= Beginning of Section =

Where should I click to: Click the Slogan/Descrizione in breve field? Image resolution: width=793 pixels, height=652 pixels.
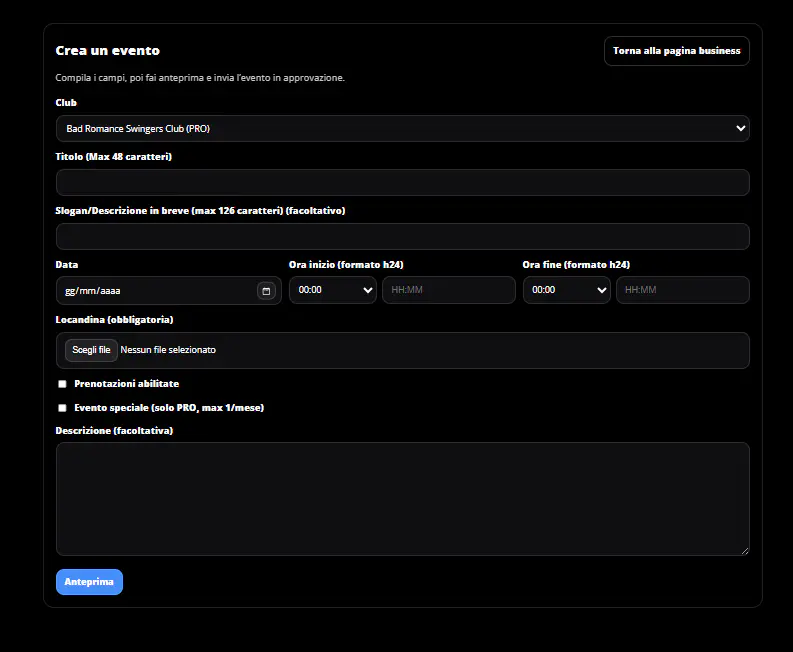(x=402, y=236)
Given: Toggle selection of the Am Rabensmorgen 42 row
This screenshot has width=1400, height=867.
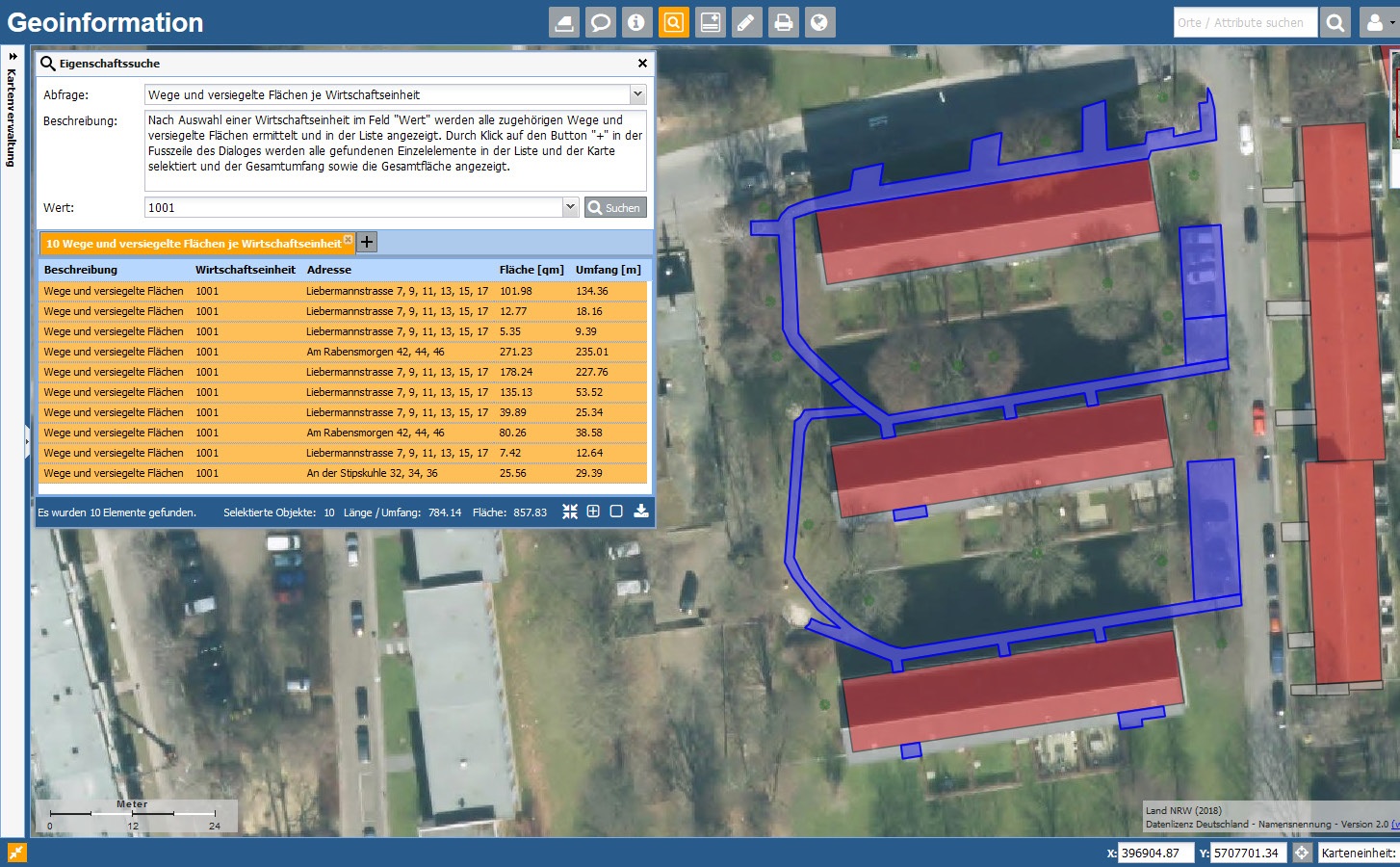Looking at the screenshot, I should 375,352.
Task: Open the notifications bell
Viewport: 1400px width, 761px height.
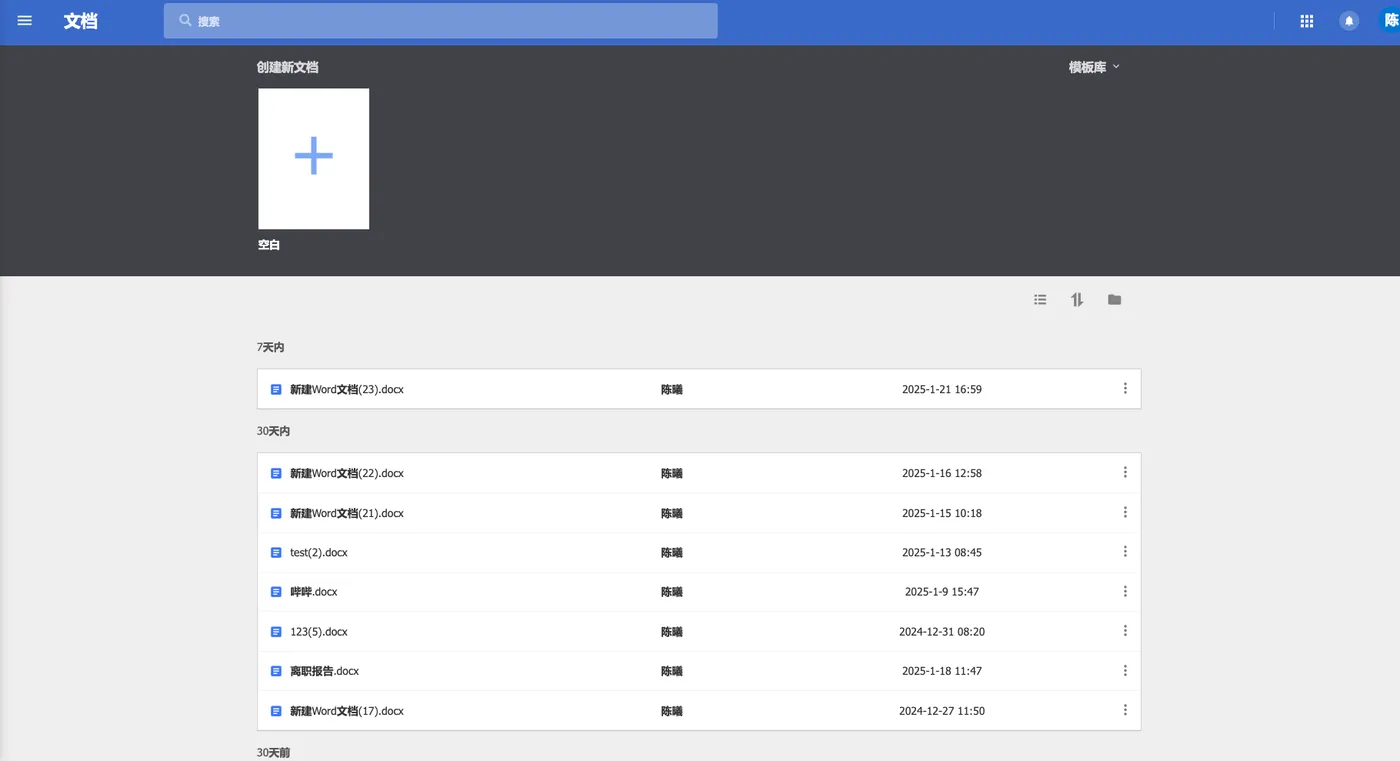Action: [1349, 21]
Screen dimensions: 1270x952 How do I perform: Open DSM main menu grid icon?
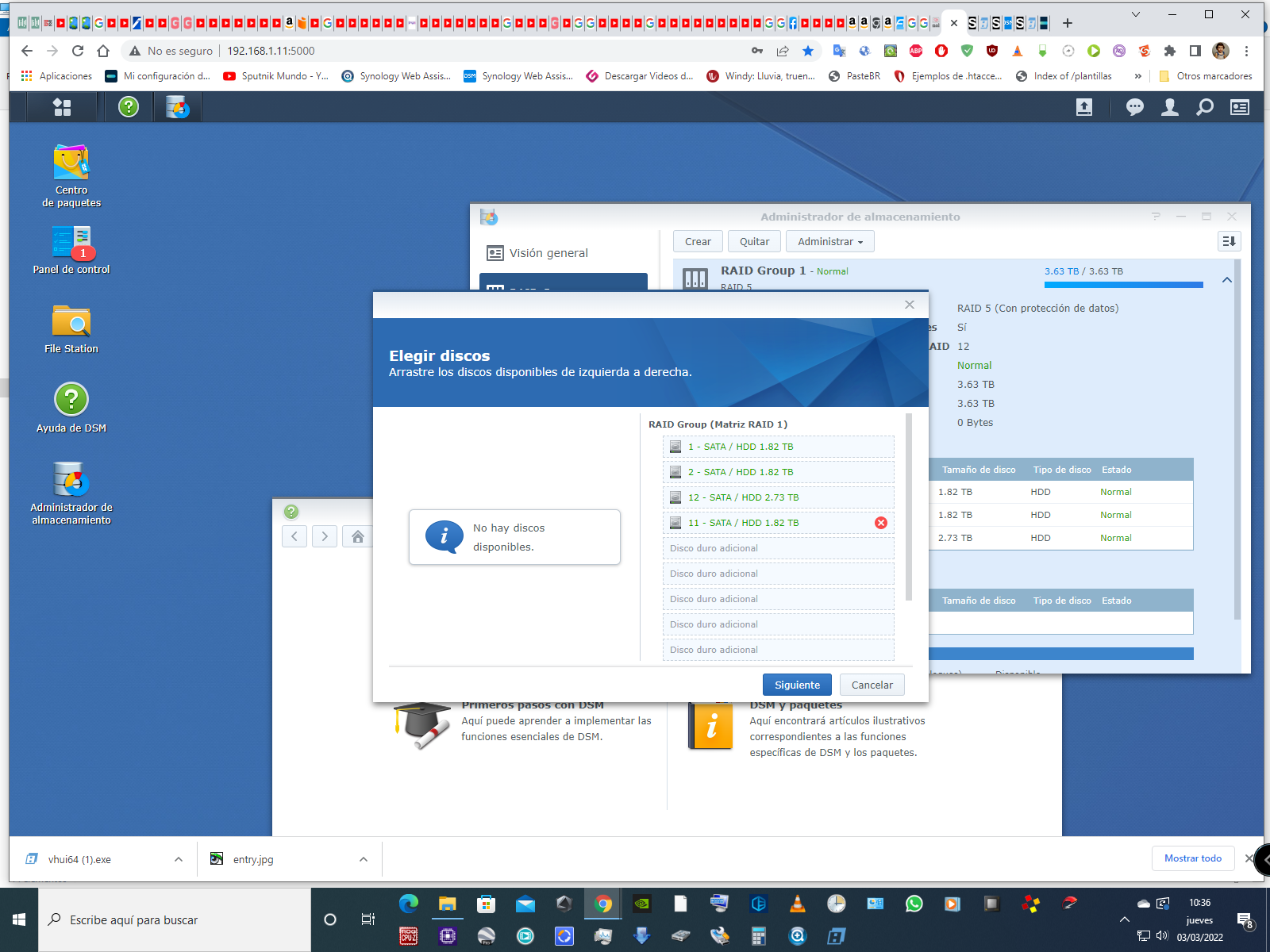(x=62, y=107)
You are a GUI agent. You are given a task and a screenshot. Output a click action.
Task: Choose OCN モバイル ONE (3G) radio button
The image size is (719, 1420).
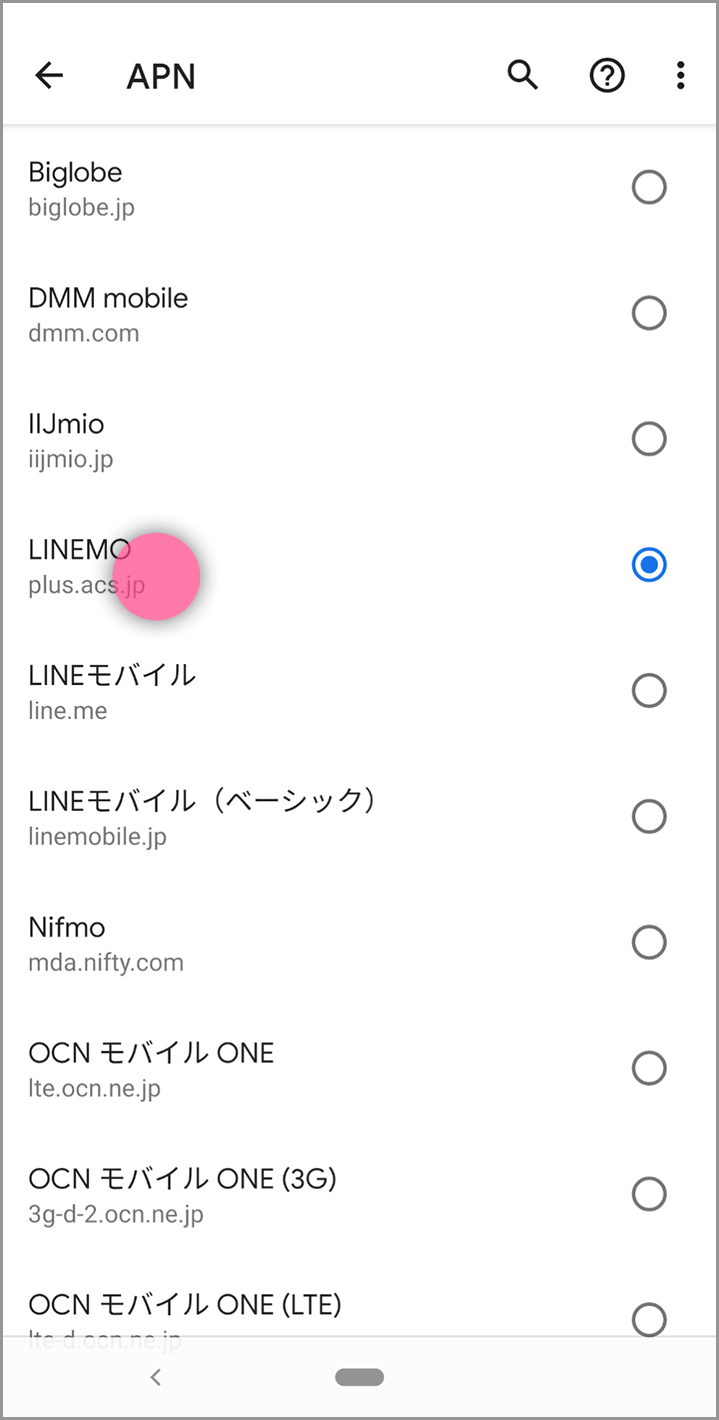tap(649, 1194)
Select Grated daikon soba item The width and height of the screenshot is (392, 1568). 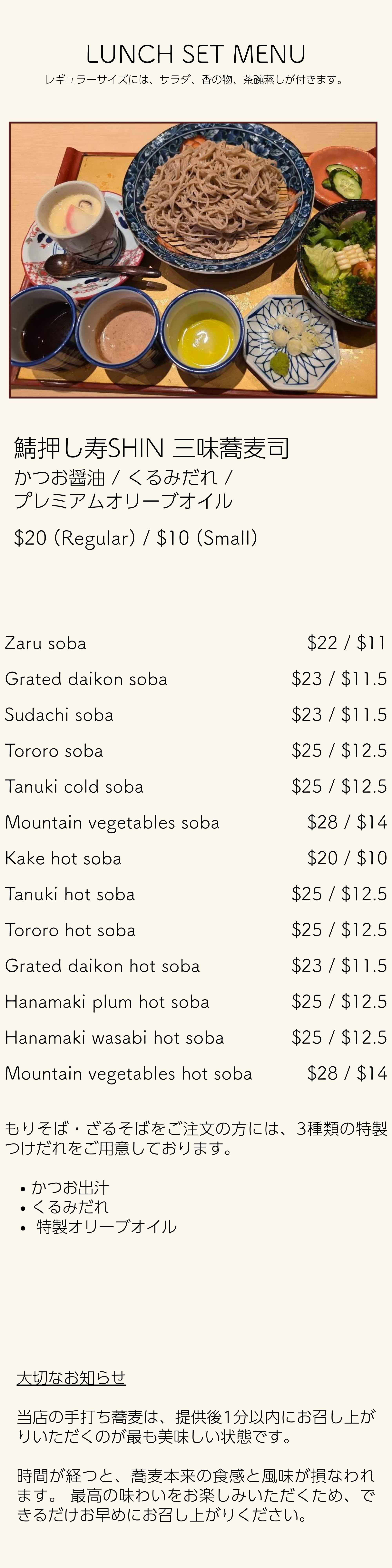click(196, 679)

= End of Section =

→ **Assigned task**: Copy exactly, and only, the lines from the first line of the material through the line that contains "Task: Open the notifications bell", both ends kept; no pictures.

→ **Task output**:
Where should I click to: Click the Slogan/Descrizione in breve field? Image resolution: width=793 pixels, height=652 pixels.
(x=402, y=236)
Given: Toggle selection of the Am Rabensmorgen 42 row
This screenshot has width=1400, height=867.
Looking at the screenshot, I should 375,352.
Task: Open the notifications bell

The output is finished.